--- Input material Enclosed Below ---

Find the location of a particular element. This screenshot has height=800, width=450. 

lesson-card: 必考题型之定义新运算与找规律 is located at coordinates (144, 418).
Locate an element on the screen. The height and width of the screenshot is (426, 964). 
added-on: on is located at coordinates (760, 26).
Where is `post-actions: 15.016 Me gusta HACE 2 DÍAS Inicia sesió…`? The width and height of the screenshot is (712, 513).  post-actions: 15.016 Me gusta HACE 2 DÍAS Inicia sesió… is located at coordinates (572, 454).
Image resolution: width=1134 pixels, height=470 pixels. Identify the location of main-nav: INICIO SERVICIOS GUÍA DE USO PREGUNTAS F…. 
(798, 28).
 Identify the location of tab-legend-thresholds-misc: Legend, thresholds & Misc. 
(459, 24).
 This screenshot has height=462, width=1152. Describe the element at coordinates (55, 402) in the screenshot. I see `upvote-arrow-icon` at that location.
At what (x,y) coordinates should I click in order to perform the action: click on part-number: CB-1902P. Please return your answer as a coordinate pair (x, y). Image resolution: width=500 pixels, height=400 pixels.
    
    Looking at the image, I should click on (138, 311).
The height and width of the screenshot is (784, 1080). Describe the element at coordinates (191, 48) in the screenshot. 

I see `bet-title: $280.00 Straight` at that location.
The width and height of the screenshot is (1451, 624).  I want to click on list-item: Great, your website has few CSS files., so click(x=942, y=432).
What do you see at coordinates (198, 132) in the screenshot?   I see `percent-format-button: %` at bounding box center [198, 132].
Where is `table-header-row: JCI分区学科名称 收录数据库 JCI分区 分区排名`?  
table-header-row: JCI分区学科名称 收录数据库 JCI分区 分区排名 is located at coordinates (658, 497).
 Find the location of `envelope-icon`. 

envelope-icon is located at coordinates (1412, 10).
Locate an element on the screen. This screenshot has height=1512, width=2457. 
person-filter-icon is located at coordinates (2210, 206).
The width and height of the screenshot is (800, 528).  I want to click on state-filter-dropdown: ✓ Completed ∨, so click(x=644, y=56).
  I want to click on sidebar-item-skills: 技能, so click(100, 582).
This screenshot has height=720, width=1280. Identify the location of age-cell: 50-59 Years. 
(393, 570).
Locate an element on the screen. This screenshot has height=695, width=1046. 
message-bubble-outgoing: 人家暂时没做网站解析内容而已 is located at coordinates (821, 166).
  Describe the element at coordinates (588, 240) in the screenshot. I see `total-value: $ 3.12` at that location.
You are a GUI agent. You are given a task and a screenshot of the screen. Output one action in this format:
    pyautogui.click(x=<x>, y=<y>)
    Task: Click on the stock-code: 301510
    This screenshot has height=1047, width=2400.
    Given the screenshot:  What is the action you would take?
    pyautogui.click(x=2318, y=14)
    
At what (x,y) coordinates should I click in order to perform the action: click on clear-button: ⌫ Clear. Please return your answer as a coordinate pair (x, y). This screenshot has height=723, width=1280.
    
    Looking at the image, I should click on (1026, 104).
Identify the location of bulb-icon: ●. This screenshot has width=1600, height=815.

--- End of Enclosed Input material ---

Exercise objective ▸
Reproduce every one of the records above word for word, keeping each line as it stands.

Solved exercise ▸
Find the location of a particular element. This screenshot has height=800, width=450. 

lesson-card: 必考题型之定义新运算与找规律 is located at coordinates (144, 418).
Locate an element on the screen. The height and width of the screenshot is (426, 964). 
added-on: on is located at coordinates (760, 26).
Where is `post-actions: 15.016 Me gusta HACE 2 DÍAS Inicia sesió…`? The width and height of the screenshot is (712, 513).  post-actions: 15.016 Me gusta HACE 2 DÍAS Inicia sesió… is located at coordinates (572, 454).
Image resolution: width=1134 pixels, height=470 pixels. Identify the location of main-nav: INICIO SERVICIOS GUÍA DE USO PREGUNTAS F…. 
(798, 28).
 Identify the location of tab-legend-thresholds-misc: Legend, thresholds & Misc. 
(459, 24).
 This screenshot has height=462, width=1152. Describe the element at coordinates (55, 402) in the screenshot. I see `upvote-arrow-icon` at that location.
At what (x,y) coordinates should I click in order to perform the action: click on part-number: CB-1902P. Please return your answer as a coordinate pair (x, y). Image resolution: width=500 pixels, height=400 pixels.
    
    Looking at the image, I should click on (138, 311).
The height and width of the screenshot is (784, 1080). Describe the element at coordinates (191, 48) in the screenshot. 

I see `bet-title: $280.00 Straight` at that location.
The width and height of the screenshot is (1451, 624).  I want to click on list-item: Great, your website has few CSS files., so click(x=942, y=432).
What do you see at coordinates (198, 132) in the screenshot?   I see `percent-format-button: %` at bounding box center [198, 132].
Where is `table-header-row: JCI分区学科名称 收录数据库 JCI分区 分区排名`?  
table-header-row: JCI分区学科名称 收录数据库 JCI分区 分区排名 is located at coordinates (658, 497).
 Find the location of `envelope-icon`. 

envelope-icon is located at coordinates (1412, 10).
Locate an element on the screen. This screenshot has height=1512, width=2457. 
person-filter-icon is located at coordinates (2210, 206).
The width and height of the screenshot is (800, 528).  I want to click on state-filter-dropdown: ✓ Completed ∨, so click(x=644, y=56).
  I want to click on sidebar-item-skills: 技能, so click(100, 582).
This screenshot has height=720, width=1280. Identify the location of age-cell: 50-59 Years. 
(393, 570).
Locate an element on the screen. This screenshot has height=695, width=1046. 
message-bubble-outgoing: 人家暂时没做网站解析内容而已 is located at coordinates (821, 166).
  Describe the element at coordinates (588, 240) in the screenshot. I see `total-value: $ 3.12` at that location.
You are a GUI agent. You are given a task and a screenshot of the screen. Output one action in this format:
    pyautogui.click(x=<x>, y=<y>)
    Task: Click on the stock-code: 301510
    This screenshot has height=1047, width=2400.
    Given the screenshot:  What is the action you would take?
    pyautogui.click(x=2318, y=14)
    
At what (x,y) coordinates should I click in order to perform the action: click on clear-button: ⌫ Clear. Please return your answer as a coordinate pair (x, y). This screenshot has height=723, width=1280.
    
    Looking at the image, I should click on (1026, 104).
Identify the location of bulb-icon: ●. This screenshot has width=1600, height=815.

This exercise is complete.